BEGIN

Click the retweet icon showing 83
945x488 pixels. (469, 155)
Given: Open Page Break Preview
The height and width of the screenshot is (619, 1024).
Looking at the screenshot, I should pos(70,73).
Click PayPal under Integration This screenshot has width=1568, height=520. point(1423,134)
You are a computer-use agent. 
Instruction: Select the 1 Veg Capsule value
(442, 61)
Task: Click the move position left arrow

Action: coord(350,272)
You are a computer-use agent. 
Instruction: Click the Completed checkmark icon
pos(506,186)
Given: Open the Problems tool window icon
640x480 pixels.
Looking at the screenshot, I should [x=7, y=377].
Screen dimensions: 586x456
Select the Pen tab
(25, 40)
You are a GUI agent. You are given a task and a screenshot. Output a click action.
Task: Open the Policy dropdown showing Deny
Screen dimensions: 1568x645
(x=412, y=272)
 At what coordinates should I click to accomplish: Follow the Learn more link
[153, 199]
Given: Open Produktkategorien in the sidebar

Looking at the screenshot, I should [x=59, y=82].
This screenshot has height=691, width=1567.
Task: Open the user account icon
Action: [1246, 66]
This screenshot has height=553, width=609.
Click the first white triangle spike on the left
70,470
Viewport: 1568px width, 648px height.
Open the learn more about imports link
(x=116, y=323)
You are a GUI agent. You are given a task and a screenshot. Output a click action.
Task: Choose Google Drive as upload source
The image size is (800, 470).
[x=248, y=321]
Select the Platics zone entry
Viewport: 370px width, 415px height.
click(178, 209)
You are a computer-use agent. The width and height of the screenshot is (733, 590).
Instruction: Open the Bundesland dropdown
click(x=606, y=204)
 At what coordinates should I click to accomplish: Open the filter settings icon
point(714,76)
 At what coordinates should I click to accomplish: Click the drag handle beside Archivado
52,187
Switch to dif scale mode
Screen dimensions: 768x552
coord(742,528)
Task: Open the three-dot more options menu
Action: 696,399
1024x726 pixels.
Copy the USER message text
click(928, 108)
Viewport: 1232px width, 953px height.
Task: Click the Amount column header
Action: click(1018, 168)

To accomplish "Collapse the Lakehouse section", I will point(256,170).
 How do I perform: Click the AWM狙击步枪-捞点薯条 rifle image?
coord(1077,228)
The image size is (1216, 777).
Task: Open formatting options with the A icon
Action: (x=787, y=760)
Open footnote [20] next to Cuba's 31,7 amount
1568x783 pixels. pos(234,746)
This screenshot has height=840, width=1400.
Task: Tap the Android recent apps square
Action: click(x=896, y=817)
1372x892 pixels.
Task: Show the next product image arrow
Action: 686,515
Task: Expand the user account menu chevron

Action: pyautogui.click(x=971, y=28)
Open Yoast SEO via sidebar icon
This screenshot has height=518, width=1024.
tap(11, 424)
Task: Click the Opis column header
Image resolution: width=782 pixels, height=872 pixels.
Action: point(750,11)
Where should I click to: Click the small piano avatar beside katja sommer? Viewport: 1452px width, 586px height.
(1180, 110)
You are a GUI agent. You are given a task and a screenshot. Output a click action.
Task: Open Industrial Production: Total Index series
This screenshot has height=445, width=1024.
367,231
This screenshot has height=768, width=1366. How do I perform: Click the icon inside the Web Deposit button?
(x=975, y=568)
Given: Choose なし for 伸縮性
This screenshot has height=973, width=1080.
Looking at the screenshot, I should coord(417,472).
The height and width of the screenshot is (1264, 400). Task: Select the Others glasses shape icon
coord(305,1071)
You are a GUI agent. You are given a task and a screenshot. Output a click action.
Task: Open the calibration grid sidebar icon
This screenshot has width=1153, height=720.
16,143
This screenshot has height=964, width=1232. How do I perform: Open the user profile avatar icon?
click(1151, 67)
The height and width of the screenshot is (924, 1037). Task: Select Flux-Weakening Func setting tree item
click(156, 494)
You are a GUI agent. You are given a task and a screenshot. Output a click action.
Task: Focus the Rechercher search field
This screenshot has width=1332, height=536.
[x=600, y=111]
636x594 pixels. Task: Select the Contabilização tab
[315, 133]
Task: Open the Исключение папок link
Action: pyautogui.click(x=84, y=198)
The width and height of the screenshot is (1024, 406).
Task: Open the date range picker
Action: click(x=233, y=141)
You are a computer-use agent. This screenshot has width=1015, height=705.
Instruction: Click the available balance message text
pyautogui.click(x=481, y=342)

END

## About this task
The stopping point is the line containing "Given: Open the Problems tool window icon". Reproduce exactly every line of the material from the first through that one.

## Exercise solution
Click the retweet icon showing 83
945x488 pixels. (469, 155)
Given: Open Page Break Preview
The height and width of the screenshot is (619, 1024).
Looking at the screenshot, I should pos(70,73).
Click PayPal under Integration This screenshot has width=1568, height=520. point(1423,134)
You are a computer-use agent. 
Instruction: Select the 1 Veg Capsule value
(442, 61)
Task: Click the move position left arrow

Action: coord(350,272)
You are a computer-use agent. 
Instruction: Click the Completed checkmark icon
pos(506,186)
Given: Open the Problems tool window icon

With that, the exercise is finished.